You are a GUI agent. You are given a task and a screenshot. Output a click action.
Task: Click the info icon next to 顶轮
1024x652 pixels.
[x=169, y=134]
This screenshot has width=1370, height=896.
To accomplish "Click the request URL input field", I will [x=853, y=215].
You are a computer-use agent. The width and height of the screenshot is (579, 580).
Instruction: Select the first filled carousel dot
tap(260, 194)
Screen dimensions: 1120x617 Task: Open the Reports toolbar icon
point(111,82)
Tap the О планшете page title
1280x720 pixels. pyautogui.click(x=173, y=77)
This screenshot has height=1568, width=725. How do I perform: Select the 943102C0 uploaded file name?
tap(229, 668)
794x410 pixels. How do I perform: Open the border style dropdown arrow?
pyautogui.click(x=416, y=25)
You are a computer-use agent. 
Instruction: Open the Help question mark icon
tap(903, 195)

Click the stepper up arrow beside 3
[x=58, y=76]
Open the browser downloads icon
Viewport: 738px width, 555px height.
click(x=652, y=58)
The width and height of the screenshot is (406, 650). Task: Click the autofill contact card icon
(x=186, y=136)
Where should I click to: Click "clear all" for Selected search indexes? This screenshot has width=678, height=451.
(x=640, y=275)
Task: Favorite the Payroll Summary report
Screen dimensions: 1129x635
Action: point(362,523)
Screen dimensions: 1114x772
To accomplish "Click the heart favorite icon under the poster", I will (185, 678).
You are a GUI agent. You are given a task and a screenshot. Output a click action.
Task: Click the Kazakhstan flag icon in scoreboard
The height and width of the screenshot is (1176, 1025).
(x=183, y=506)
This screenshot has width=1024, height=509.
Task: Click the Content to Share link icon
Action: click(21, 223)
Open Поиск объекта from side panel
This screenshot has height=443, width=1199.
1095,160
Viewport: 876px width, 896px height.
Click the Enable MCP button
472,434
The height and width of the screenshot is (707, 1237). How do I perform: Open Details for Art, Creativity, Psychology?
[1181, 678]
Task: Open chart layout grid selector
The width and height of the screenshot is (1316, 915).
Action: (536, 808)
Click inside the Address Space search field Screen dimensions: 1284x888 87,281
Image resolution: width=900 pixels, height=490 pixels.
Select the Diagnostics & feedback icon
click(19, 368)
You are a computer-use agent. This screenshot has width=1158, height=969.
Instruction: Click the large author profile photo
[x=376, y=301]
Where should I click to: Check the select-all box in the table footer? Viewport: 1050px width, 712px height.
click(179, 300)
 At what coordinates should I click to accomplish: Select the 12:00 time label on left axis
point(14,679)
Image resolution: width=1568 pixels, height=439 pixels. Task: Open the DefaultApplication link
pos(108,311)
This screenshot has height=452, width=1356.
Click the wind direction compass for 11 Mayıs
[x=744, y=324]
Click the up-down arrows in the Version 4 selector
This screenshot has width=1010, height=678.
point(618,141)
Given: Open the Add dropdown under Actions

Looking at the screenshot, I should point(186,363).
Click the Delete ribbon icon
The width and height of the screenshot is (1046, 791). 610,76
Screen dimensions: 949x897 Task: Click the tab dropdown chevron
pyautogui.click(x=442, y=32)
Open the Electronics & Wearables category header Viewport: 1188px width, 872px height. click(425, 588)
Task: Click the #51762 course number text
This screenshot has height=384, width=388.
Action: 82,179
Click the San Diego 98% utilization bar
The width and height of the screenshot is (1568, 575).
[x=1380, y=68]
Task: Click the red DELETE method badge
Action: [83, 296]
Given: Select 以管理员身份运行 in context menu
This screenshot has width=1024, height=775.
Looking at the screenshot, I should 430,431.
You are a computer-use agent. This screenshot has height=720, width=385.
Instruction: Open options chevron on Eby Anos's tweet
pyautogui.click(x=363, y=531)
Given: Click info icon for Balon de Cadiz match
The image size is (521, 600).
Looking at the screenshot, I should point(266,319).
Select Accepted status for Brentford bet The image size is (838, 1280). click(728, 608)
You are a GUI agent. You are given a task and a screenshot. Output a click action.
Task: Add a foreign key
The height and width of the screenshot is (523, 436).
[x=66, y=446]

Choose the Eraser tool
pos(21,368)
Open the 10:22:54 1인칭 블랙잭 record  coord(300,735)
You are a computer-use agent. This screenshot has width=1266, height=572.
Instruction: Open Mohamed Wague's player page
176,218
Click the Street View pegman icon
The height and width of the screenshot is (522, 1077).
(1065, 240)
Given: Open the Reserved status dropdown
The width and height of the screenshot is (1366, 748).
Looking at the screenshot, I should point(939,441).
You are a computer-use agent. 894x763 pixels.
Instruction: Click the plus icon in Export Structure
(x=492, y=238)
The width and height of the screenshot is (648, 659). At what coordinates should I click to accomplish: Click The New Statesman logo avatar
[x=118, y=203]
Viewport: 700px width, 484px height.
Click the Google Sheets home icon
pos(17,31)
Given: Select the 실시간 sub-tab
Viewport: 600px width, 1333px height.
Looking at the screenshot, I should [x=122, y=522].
********************
YOUR OBJECTIVE: Starting at the line that has "Click the stepper up arrow beside 3" in the records above, restate word for word every line until the one that has "Image resolution: width=900", and include that one as well.

RESULT OF THIS EXERCISE:
Click the stepper up arrow beside 3
[x=58, y=76]
Open the browser downloads icon
Viewport: 738px width, 555px height.
click(x=652, y=58)
The width and height of the screenshot is (406, 650). Task: Click the autofill contact card icon
(x=186, y=136)
Where should I click to: Click "clear all" for Selected search indexes? This screenshot has width=678, height=451.
(x=640, y=275)
Task: Favorite the Payroll Summary report
Screen dimensions: 1129x635
Action: point(362,523)
Screen dimensions: 1114x772
To accomplish "Click the heart favorite icon under the poster", I will (185, 678).
You are a GUI agent. You are given a task and a screenshot. Output a click action.
Task: Click the Kazakhstan flag icon in scoreboard
The height and width of the screenshot is (1176, 1025).
(x=183, y=506)
This screenshot has width=1024, height=509.
Task: Click the Content to Share link icon
Action: click(21, 223)
Open Поиск объекта from side panel
This screenshot has height=443, width=1199.
1095,160
Viewport: 876px width, 896px height.
Click the Enable MCP button
472,434
The height and width of the screenshot is (707, 1237). How do I perform: Open Details for Art, Creativity, Psychology?
[1181, 678]
Task: Open chart layout grid selector
The width and height of the screenshot is (1316, 915).
Action: (536, 808)
Click inside the Address Space search field Screen dimensions: 1284x888 87,281
Image resolution: width=900 pixels, height=490 pixels.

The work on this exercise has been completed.